Conclusions and Relevance

In this cross-sectional study of the BRFSS 2019 survey, the low uptake rate among screening-eligible patients undermined the goal of LCS of early detection. Suboptimal screening patterns could increase health system costs and add financial stress, psychological burden, and physical harms to low-risk patients, while failing to provide high-quality preventive services to individuals at high risk of lung cancer.

Introduction

Lung cancer is the second most common cancer (not including skin cancer) among adults1 and the leading cause of cancer-related deaths in the US.2 Clinical trials have demonstrated the efficacy of low-dose computed tomography (LDCT) in reducing lung cancer mortality for high-risk populations.3,4,5 Following the National Lung Screening Trial (NLST), in 2013 the US Preventive Services Task Force (USPSTF) recommended LDCT for lung cancer screening (LCS) for asymptomatic individuals who met 3 eligibility criteria: (1) age 55 to 80 years, (2) at least a 30 pack-year smoking history, and (3) current smokers or former smokers who had quit within the past 15 years (ie, years since quitting [YSQ] ≤15).6 According to recent evidence,7 the USPSTF updated and expanded the eligibility criteria in 2021 to (1) age 50 to 80 years and (2) at least a 20 pack-year smoking history, while retaining criteria for current smokers or former smokers with YSQ 15 years or less.8

The goal of LCS is early detection among asymptomatic high-risk individuals. However, screening rates among those who meet the LCS eligibility criteria have remained low, with a rate less than 20% as of 2018.9 Despite the slow uptake of LCS among the screening-eligible population, the use of CT for LCS among individuals who do not meet the eligibility criteria has increased over time.10,11 Huo et al10 reported the rate of CT screening for lung cancer increased from 0.8% in 2010 to 1.2% in 2015 among nonsmokers, and from 1.5% to 2.7% among low-risk smokers. The health care system would encounter a misallocation of limited resources if a large proportion of individuals who met the LCS eligibility criteria did not undergo CT, while at the same time a proportion of individuals who received CT for LCS did not meet the eligibility criteria.
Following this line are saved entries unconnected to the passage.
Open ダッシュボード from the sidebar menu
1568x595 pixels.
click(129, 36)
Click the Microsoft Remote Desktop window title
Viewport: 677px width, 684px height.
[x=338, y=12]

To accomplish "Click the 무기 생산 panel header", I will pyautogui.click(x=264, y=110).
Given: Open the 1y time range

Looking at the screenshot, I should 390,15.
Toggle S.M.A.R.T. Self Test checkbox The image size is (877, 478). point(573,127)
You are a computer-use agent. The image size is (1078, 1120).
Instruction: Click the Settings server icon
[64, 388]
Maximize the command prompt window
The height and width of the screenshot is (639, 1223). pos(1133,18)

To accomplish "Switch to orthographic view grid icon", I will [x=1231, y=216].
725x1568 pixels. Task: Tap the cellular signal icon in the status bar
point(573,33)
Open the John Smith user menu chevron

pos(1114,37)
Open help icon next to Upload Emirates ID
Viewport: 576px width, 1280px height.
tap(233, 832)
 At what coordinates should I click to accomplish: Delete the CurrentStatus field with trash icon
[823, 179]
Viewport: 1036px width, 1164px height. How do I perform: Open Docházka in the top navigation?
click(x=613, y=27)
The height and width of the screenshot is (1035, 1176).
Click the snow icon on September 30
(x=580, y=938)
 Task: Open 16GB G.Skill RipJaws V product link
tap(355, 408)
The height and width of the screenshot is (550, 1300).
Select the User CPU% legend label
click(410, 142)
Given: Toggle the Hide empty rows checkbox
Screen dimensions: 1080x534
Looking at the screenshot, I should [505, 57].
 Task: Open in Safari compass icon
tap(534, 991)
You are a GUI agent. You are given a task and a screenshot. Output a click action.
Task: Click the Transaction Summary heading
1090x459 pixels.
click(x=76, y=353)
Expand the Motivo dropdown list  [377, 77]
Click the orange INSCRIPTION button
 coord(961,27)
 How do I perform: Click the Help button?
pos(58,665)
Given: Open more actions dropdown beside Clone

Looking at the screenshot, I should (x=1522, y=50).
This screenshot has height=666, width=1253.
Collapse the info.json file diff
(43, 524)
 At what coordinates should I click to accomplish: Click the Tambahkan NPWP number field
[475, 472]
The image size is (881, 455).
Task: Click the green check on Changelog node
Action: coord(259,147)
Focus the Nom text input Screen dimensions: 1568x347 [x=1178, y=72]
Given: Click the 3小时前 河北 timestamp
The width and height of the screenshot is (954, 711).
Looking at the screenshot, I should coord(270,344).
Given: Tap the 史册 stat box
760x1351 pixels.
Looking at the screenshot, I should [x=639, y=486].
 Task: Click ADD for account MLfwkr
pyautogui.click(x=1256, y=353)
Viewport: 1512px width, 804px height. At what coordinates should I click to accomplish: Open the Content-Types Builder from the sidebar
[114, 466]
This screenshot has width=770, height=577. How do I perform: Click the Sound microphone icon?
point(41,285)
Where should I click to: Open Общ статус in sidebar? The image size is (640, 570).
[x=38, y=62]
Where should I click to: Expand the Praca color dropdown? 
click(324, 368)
The latter scenario does not necessarily reflect inappropriate use of CT because physicians may have made a recommendation for screening according to their clinical judgment of individuals’ risk of lung cancer, often derived from a risk calculator.12,13

Several studies have used the Behavioral Risk Factor Surveillance System (BRFSS) data to estimate the rate of LCS.14,15,16,17,18,19 These studies mainly focused on individuals who met all 3 eligibility criteria set by the USPSTF. However, little is known about whether the population who underwent LCS met the screening eligibility criteria or the characteristics of individuals who were screened despite not meeting eligibility criteria. Using the 2019 BRFSS, this study contributes to the literature by (1) updating the rate of LCS among the eligible population, (2) characterizing the group of individuals who underwent CT for LCS by their level of compliance with the USPSTF eligibility criteria, and (3) examining factors associated with LCS among individuals who failed to meet all 3 eligibility criteria because their use of screening is least likely to be clinically justifiable. Findings from our study will help policy makers better understand the current state of health care resources allocation in the context of LCS.

Methods

Data Sources

We used BRFSS to identify respondents who underwent CT screening for lung cancer in 2019, and to assess whether the respondents met the eligibility criteria per USPSTF LCS recommendation. BRFSS is an annual health-related nationwide telephone survey in the US, covering approximately 400 000 adults from all 50 states, the District of Columbia, and US territories.20 BRFSS survey consisted of a core component, optional BRFSS modules, and state-added questions. Survey questions related to LCS were included in the optional BRFSS modules.21

This study was exempt for human participants review from the institutional review board at MD Anderson Cancer Center and was exempt from the need for informed consent for use of deidentified data. The study followed the Strengthening the Reporting of Observational Studies in Epidemiology (STROBE)22 reporting guideline for cross-sectional studies.

Study Population

We identified 114 916 respondents who resided in the 20 states that administered the LCS module in the 2019 BRFSS and answered the LCS question.23 We determined whether a respondent had undergone LCS according to the respondent’s answer to the question, “In the last 12 months, did you have a CT or CAT scan?”24 Responses included (a) Yes, to check for lung cancer; (b) No (did not have a CT scan); (c) Had a CT scan, but for some other reason; (d) Don’t know/Not sure; and (e) Refused. We classified respondents who answered yes as individuals who underwent LCS and excluded respondents who answered don’t sure or refused (1779 respondents [1.55%]). We then excluded respondents who reported having a history of cancers other than skin cancer because they might have had a CT scan to check for lung metastasis (12 399 respondents [10.79%]). Next, we assessed whether a respondent met the screening eligibility criteria according to the USPSTF 2013 LCS recommendations. We calculated pack-year using the definition from the National Cancer Institute.25 Specifically, we first calculated the smoke years for former smokers as the difference between respondents’ age when they first started smoking and the age when they last smoked. For current smokers, we calculated the difference between respondents’ current age and the age when they first started smoking. We then calculated the pack-year by the following formula: (the mean number of cigarettes smoked per day × smoke years) / 20.25 For former smokers, we calculated YSQ as the difference between respondents’ current age and the age when they last smoked. Finally, we excluded respondents with missing values in any of the survey questions that were used to determine the screening eligibility criteria (4641 respondents [4.04%]).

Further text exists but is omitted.